By 1962, he was music director of the Spanish National Orchestra. He made his first American tour in 1969, starting in Montreal then enduring a 16-hour train ride, because of the famous February, 1969, nor’easter, which paralyzed the U.S. eastern seaboard, so he could debut with the Philadelphia Orchestra.
While he was in Madrid in 1973, the Montreal Symphony approached him to become its music director. He agreed to assume those duties by 1975.
The MSO had hoped the up-and-coming Mr. Fruehbeck would bring some glamour and recording contracts.
“That magical name was supposed to increase subscriptions, increase the number of services the musicians gave their public and generally trigger a much better response during fund raising campaigns,” music critic Jacob Siskind wrote in 1976.
However, Mr. Fruehbeck’s recording opportunities didn’t involve the MSO and relations with the musicians turned sour.
He was forced to resign after a loose-lipped chat with La Presse music critic Claude Gingras, in which he was critical of specific orchestra members.
In mid-season, the MSO had to scramble to sign six guest conductors to fulfill the rest of its concert calendar, but it turned out to be a serendipitous problem.
One of those guest conductors was the Swiss Charles Dutoit, who made such a favourable impression that he was hired as the MSO’s new music director.

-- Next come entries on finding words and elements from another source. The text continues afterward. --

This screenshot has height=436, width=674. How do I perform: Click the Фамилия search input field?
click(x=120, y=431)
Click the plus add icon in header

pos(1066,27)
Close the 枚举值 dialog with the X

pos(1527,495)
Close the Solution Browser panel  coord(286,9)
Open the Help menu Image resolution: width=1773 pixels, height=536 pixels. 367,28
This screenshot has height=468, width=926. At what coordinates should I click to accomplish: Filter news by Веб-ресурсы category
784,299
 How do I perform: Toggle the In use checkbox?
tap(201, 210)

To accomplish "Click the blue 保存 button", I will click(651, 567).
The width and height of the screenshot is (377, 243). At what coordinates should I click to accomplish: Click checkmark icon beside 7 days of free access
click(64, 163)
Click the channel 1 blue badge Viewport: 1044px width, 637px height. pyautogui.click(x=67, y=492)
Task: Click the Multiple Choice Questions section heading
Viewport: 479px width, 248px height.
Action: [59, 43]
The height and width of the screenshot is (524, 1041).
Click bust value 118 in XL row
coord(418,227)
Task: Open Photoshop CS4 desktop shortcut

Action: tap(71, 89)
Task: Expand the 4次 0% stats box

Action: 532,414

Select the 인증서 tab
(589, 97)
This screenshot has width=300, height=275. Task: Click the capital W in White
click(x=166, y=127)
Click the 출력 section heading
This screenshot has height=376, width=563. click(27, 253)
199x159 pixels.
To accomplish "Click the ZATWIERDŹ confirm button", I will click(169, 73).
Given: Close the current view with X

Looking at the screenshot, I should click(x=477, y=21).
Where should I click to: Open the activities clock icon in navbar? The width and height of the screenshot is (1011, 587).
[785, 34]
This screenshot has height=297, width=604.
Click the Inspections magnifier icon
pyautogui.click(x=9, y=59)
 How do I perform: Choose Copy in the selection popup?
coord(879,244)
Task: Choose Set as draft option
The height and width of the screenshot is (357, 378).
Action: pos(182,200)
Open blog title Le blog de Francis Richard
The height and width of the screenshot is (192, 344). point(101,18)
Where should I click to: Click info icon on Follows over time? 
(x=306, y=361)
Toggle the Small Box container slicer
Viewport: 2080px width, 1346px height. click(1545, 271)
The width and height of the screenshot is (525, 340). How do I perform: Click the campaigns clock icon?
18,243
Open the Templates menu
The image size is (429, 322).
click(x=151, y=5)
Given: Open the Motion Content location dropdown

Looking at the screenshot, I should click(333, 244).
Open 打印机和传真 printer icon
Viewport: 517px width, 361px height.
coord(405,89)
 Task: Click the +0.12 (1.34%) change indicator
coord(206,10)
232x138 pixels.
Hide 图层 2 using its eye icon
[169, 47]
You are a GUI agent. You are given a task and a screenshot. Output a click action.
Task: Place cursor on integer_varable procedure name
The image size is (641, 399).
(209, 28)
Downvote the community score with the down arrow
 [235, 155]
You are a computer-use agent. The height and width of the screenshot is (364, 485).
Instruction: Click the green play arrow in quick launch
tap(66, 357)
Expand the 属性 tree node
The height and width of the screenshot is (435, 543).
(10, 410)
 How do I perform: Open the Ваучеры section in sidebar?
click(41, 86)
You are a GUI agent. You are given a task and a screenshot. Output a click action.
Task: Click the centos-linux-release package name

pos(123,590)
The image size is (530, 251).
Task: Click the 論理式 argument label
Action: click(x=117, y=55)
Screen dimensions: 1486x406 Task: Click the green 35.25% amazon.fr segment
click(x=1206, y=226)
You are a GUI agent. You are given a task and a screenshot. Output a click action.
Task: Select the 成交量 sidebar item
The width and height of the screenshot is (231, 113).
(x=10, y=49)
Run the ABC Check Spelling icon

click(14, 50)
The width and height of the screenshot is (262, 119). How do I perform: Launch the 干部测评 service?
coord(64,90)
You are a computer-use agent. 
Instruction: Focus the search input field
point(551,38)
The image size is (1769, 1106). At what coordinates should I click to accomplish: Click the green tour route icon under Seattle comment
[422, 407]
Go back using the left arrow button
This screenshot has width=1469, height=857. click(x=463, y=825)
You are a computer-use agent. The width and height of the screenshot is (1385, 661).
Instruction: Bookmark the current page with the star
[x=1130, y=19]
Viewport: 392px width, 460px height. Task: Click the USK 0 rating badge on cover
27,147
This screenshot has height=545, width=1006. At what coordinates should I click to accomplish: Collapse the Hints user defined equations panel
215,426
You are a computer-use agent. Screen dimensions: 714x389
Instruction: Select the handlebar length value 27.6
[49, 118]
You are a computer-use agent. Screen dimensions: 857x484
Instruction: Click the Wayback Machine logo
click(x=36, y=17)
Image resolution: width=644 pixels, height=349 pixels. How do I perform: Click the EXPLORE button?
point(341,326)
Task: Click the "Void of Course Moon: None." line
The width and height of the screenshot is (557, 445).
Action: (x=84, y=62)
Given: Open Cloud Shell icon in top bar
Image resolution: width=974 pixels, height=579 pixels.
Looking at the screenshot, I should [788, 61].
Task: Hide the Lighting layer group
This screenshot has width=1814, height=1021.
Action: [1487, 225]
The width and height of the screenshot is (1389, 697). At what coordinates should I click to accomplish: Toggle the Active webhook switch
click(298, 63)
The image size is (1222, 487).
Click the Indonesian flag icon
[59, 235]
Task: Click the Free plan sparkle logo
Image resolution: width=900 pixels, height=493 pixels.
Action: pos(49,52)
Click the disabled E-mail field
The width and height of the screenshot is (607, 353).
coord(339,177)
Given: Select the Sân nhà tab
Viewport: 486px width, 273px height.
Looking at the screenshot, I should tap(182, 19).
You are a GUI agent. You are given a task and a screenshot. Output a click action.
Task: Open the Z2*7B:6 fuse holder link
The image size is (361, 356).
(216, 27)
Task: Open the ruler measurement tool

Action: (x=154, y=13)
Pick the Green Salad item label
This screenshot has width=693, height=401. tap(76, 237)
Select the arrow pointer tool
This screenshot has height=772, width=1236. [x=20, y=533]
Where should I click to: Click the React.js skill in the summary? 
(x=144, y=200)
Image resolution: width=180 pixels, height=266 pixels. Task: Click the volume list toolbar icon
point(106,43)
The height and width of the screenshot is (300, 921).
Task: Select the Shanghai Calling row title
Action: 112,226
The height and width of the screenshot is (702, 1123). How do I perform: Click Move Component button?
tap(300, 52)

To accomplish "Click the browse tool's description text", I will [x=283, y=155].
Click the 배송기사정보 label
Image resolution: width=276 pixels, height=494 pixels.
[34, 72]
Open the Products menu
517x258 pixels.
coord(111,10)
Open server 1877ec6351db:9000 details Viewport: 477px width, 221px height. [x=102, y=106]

Under the charismatic Mr. Dutoit, the MSO became a world-famous orchestra with a series of best-selling, critically acclaimed CDs, until the orchestra and Mr. Dutoit also had a public falling-out in 2002.
Mr. Fruehbeck, meanwhile, continued in a productive career but one that didn’t match Mr. Dutoit’s in marketing savvy.
Tireless and equally at ease handling Spanish music, the Austro-German symphonic standards or modern Russian and French composers, Mr. Fruehbeck became a frequent guest conductor with major orchestras.
The magazine Musical America named him Conductor of the Year for 2011.
“His manner is courtly. His gestures are sweeping and charismatic. He is a connoisseur of colourful French, Spanish and Russian music. They especially love him in Boston and Philadelphia, where he brings back memories by extracting the ripe, fleshy sounds of their orchestras of yore,” The Los Angeles Times wrote after an L.A. Philharmonic concert where he showed his versatility with a program of Schumann, Debussy and Ravel.
At 79, he became chief conductor of the Danish National Symphony Orchestra, marking his first season in Copenhagen by performing Beethoven’s nine symphonies in order.
When he turned 80 last fall, he told the Spanish newspaper ABC that he never had thoughts of retiring.
“I will continue until my body gives up,” he said.